Collected data

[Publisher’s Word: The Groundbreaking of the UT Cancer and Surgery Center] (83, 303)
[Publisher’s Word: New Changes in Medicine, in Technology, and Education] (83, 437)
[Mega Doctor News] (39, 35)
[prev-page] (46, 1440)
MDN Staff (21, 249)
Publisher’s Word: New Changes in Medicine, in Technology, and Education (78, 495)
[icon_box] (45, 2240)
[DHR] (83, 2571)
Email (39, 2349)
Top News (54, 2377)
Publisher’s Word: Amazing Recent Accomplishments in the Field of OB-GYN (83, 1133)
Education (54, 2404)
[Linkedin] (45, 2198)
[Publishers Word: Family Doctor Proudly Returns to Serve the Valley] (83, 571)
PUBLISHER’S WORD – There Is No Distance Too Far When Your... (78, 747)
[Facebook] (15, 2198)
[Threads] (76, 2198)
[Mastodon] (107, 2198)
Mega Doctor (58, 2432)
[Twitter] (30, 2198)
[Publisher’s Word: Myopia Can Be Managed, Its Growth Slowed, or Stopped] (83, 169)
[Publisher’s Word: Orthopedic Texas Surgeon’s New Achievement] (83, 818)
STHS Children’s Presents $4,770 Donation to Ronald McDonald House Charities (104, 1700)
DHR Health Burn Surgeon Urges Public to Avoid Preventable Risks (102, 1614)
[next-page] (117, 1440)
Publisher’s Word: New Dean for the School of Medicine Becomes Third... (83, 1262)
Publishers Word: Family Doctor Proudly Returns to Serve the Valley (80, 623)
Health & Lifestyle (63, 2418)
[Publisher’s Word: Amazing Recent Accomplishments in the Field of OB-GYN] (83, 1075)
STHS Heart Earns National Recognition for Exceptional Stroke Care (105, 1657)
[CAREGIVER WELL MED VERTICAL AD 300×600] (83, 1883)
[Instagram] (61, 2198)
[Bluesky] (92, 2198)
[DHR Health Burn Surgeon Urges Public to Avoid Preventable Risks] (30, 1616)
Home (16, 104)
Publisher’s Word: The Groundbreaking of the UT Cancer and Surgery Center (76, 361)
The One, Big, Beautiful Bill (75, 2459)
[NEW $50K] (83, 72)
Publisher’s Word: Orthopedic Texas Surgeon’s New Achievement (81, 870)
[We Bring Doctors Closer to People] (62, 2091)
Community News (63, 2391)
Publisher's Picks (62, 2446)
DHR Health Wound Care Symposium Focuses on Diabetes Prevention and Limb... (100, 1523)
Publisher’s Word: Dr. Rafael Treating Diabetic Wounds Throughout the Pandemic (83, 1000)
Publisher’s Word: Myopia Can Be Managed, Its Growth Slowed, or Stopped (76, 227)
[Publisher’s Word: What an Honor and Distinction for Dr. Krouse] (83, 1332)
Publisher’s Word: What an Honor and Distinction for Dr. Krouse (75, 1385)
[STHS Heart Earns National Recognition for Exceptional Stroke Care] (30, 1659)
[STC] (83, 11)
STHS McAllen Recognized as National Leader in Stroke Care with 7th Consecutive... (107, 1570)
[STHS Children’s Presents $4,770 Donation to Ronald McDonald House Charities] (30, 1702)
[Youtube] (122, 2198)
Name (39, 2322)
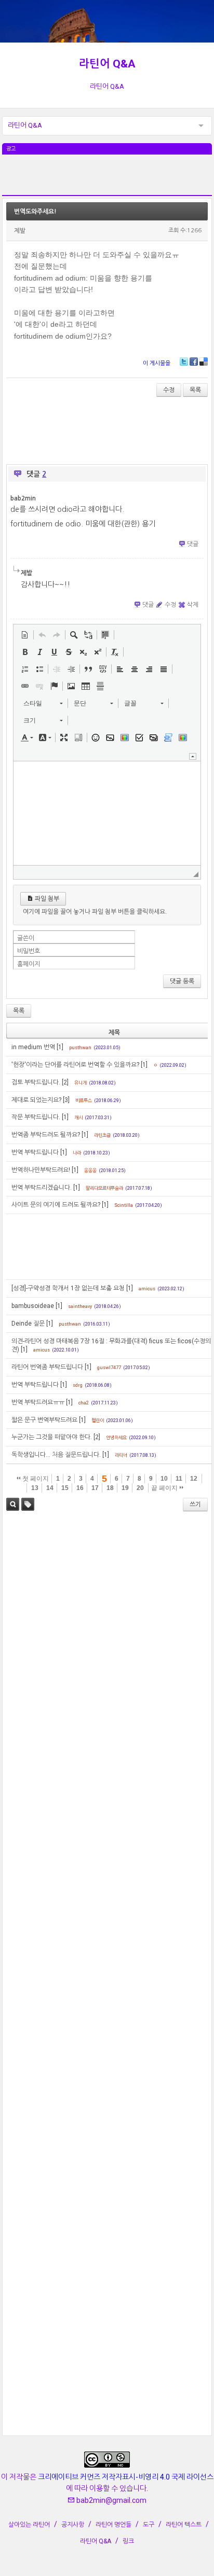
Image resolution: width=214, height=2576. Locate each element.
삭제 (192, 605)
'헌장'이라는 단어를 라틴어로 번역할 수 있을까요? (75, 1064)
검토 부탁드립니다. (35, 1082)
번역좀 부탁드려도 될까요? (45, 1134)
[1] (60, 1047)
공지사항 (72, 2524)
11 (179, 1478)
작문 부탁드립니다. (35, 1117)
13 (34, 1488)
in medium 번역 (33, 1047)
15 (65, 1488)
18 (110, 1488)
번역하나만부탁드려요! (40, 1170)
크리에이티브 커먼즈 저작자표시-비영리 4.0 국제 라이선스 (125, 2477)
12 (193, 1478)
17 (95, 1488)
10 (164, 1478)
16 (80, 1488)
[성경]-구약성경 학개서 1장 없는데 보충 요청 (68, 1288)
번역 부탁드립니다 (35, 1152)
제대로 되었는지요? (36, 1100)
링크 (128, 2541)
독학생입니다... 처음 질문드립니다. (56, 1454)
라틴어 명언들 (113, 2524)
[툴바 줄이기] (192, 756)
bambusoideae (32, 1306)
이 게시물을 (156, 363)
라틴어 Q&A (107, 64)
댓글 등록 (182, 981)
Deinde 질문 (28, 1323)
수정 (169, 390)
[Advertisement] (107, 180)
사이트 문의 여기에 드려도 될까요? (55, 1204)
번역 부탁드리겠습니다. (41, 1187)
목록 (195, 390)
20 (140, 1488)
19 (125, 1488)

### Exercise brief
All the records need to be repeated exactly, with the images dropped.

### Solution to this task
[Publisher’s Word: The Groundbreaking of the UT Cancer and Surgery Center] (83, 303)
[Publisher’s Word: New Changes in Medicine, in Technology, and Education] (83, 437)
[Mega Doctor News] (39, 35)
[prev-page] (46, 1440)
MDN Staff (21, 249)
Publisher’s Word: New Changes in Medicine, in Technology, and Education (78, 495)
[icon_box] (45, 2240)
[DHR] (83, 2571)
Email (39, 2349)
Top News (54, 2377)
Publisher’s Word: Amazing Recent Accomplishments in the Field of OB-GYN (83, 1133)
Education (54, 2404)
[Linkedin] (45, 2198)
[Publishers Word: Family Doctor Proudly Returns to Serve the Valley] (83, 571)
PUBLISHER’S WORD – There Is No Distance Too Far When Your... (78, 747)
[Facebook] (15, 2198)
[Threads] (76, 2198)
[Mastodon] (107, 2198)
Mega Doctor (58, 2432)
[Twitter] (30, 2198)
[Publisher’s Word: Myopia Can Be Managed, Its Growth Slowed, or Stopped] (83, 169)
[Publisher’s Word: Orthopedic Texas Surgeon’s New Achievement] (83, 818)
STHS Children’s Presents $4,770 Donation to Ronald McDonald House Charities (104, 1700)
DHR Health Burn Surgeon Urges Public to Avoid Preventable Risks (102, 1614)
[next-page] (117, 1440)
Publisher’s Word: New Dean for the School of Medicine Becomes Third... (83, 1262)
Publishers Word: Family Doctor Proudly Returns to Serve the Valley (80, 623)
Health & Lifestyle (63, 2418)
[Publisher’s Word: Amazing Recent Accomplishments in the Field of OB-GYN] (83, 1075)
STHS Heart Earns National Recognition for Exceptional Stroke Care (105, 1657)
[CAREGIVER WELL MED VERTICAL AD 300×600] (83, 1883)
[Instagram] (61, 2198)
[Bluesky] (92, 2198)
[DHR Health Burn Surgeon Urges Public to Avoid Preventable Risks] (30, 1616)
Home (16, 104)
Publisher’s Word: The Groundbreaking of the UT Cancer and Surgery Center (76, 361)
The One, Big, Beautiful Bill (75, 2459)
[NEW $50K] (83, 72)
Publisher’s Word: Orthopedic Texas Surgeon’s New Achievement (81, 870)
[We Bring Doctors Closer to People] (62, 2091)
Community News (63, 2391)
Publisher's Picks (62, 2446)
DHR Health Wound Care Symposium Focuses on Diabetes Prevention and Limb... (100, 1523)
Publisher’s Word: Dr. Rafael Treating Diabetic Wounds Throughout the Pandemic (83, 1000)
Publisher’s Word: Myopia Can Be Managed, Its Growth Slowed, or Stopped (76, 227)
[Publisher’s Word: What an Honor and Distinction for Dr. Krouse] (83, 1332)
Publisher’s Word: What an Honor and Distinction for Dr. Krouse (75, 1385)
[STHS Heart Earns National Recognition for Exceptional Stroke Care] (30, 1659)
[STC] (83, 11)
STHS McAllen Recognized as National Leader in Stroke Care with 7th Consecutive... (107, 1570)
[STHS Children’s Presents $4,770 Donation to Ronald McDonald House Charities] (30, 1702)
[Youtube] (122, 2198)
Name (39, 2322)
Image resolution: width=214, height=2576. Locate each element.
삭제 (192, 605)
'헌장'이라는 단어를 라틴어로 번역할 수 있을까요? (75, 1064)
검토 부탁드립니다. (35, 1082)
번역좀 부탁드려도 될까요? (45, 1134)
[1] (60, 1047)
공지사항 (72, 2524)
11 (179, 1478)
작문 부탁드립니다. (35, 1117)
13 (34, 1488)
in medium 번역 (33, 1047)
15 (65, 1488)
18 (110, 1488)
번역하나만부탁드려요! (40, 1170)
크리에이티브 커먼즈 저작자표시-비영리 4.0 국제 라이선스 (125, 2477)
12 (193, 1478)
17 (95, 1488)
10 (164, 1478)
16 (80, 1488)
[성경]-구약성경 학개서 1장 없는데 보충 요청 (68, 1288)
번역 부탁드립니다 (35, 1152)
제대로 되었는지요? (36, 1100)
링크 (128, 2541)
독학생입니다... 처음 질문드립니다. (56, 1454)
라틴어 명언들 (113, 2524)
[툴바 줄이기] (192, 756)
bambusoideae (32, 1306)
이 게시물을 (156, 363)
라틴어 Q&A (107, 64)
댓글 등록 (182, 981)
Deinde 질문 (28, 1323)
수정 (169, 390)
[Advertisement] (107, 180)
사이트 문의 여기에 드려도 될까요? (55, 1204)
번역 부탁드리겠습니다. (41, 1187)
목록 (195, 390)
20 (140, 1488)
19 (125, 1488)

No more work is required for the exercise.